## Your objective
In the listing below, find the line with "Task: Remove abandoned-iceland-farm-home.jpg" and copy every line from there up to and including the line with "Click the 3100 value on the price scale", exactly and without pictures.

## Extracted data
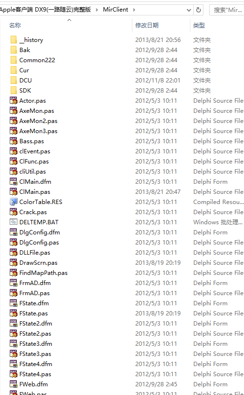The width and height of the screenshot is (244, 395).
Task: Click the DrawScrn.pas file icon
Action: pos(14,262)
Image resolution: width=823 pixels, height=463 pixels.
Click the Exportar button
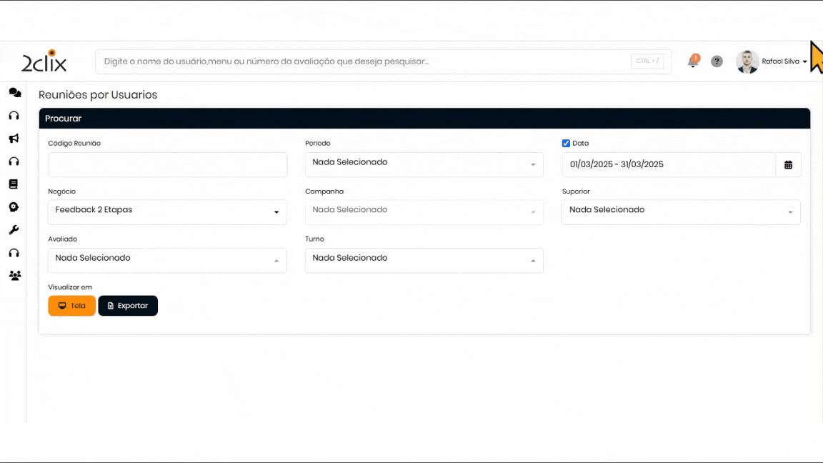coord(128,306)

---

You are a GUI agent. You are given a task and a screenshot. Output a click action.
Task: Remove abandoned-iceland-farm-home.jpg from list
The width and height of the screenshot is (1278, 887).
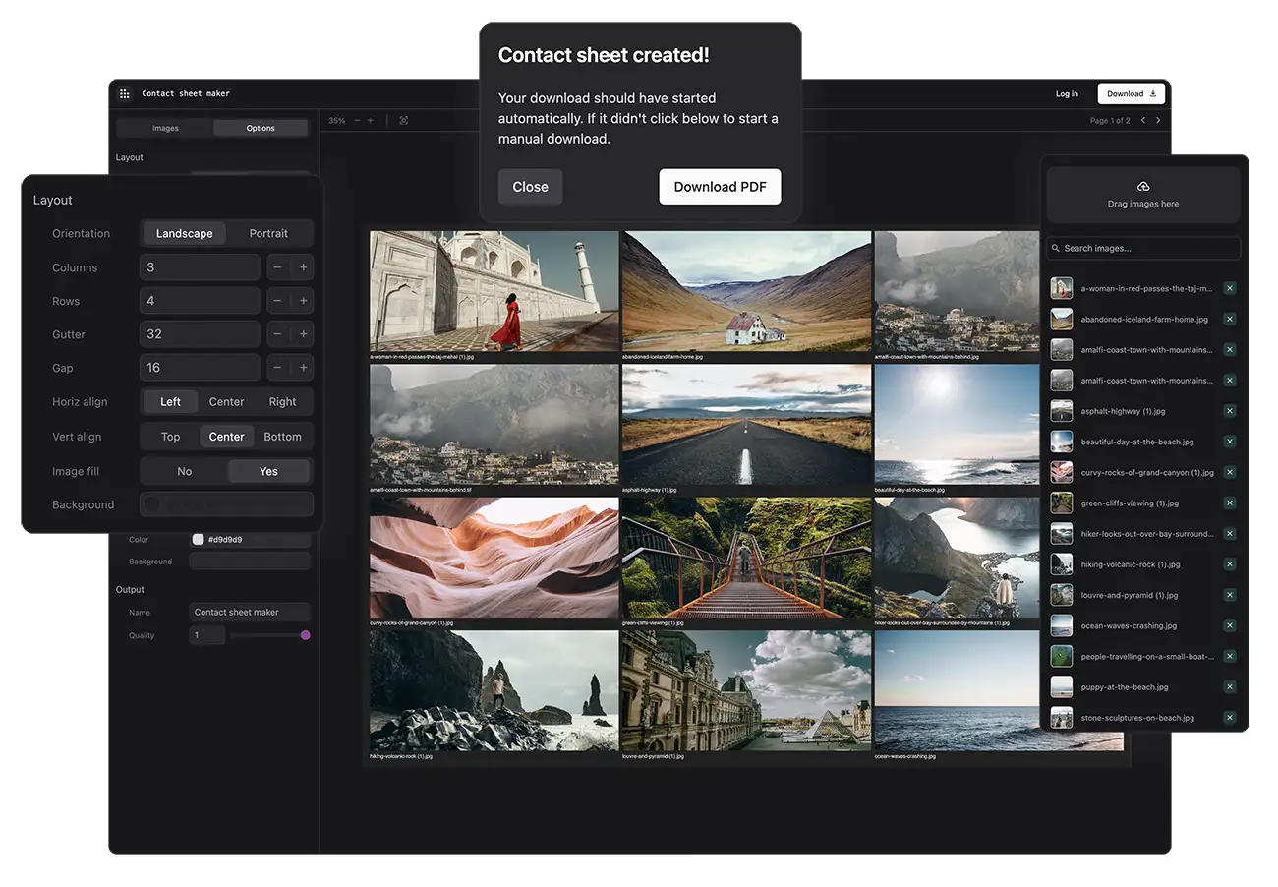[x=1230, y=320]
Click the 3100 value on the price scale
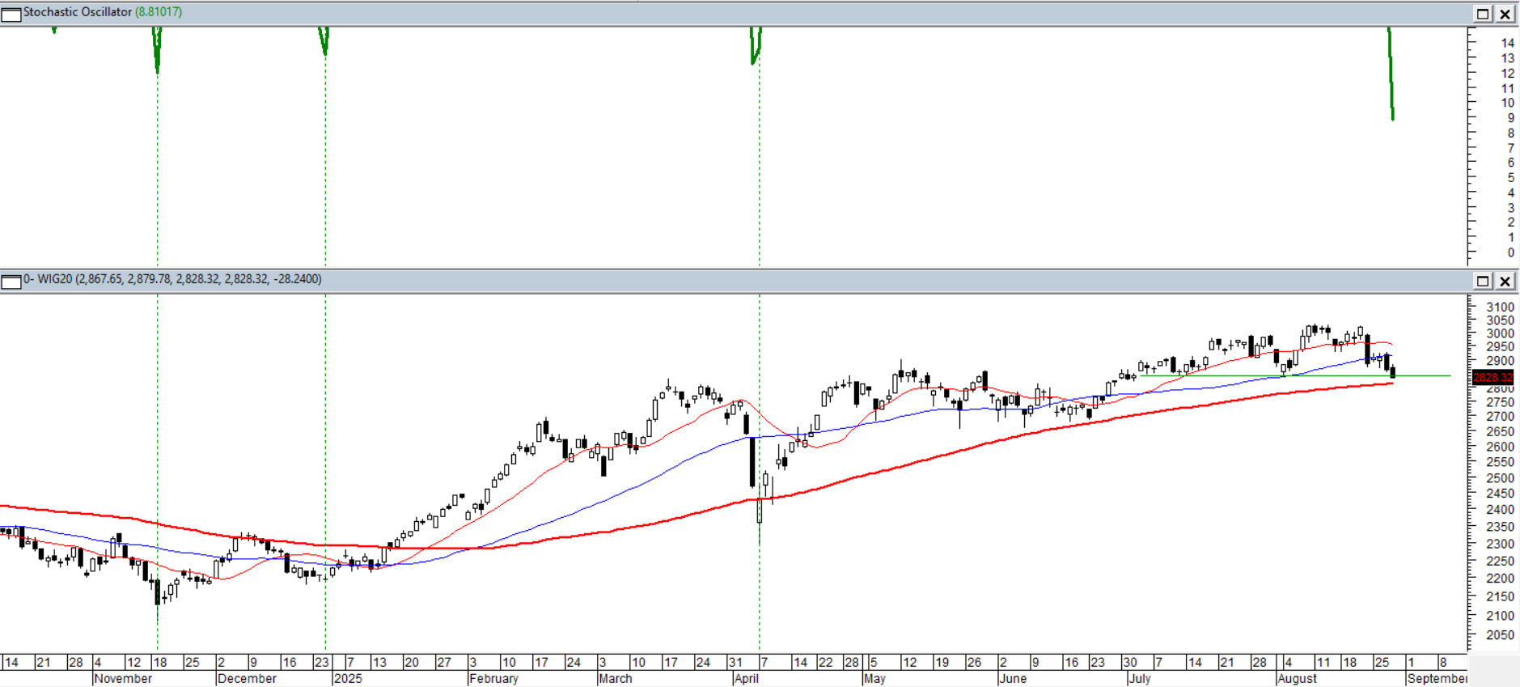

## Your response
Task: Remove abandoned-iceland-farm-home.jpg from list
The width and height of the screenshot is (1278, 887).
[x=1230, y=320]
Click the 3100 value on the price scale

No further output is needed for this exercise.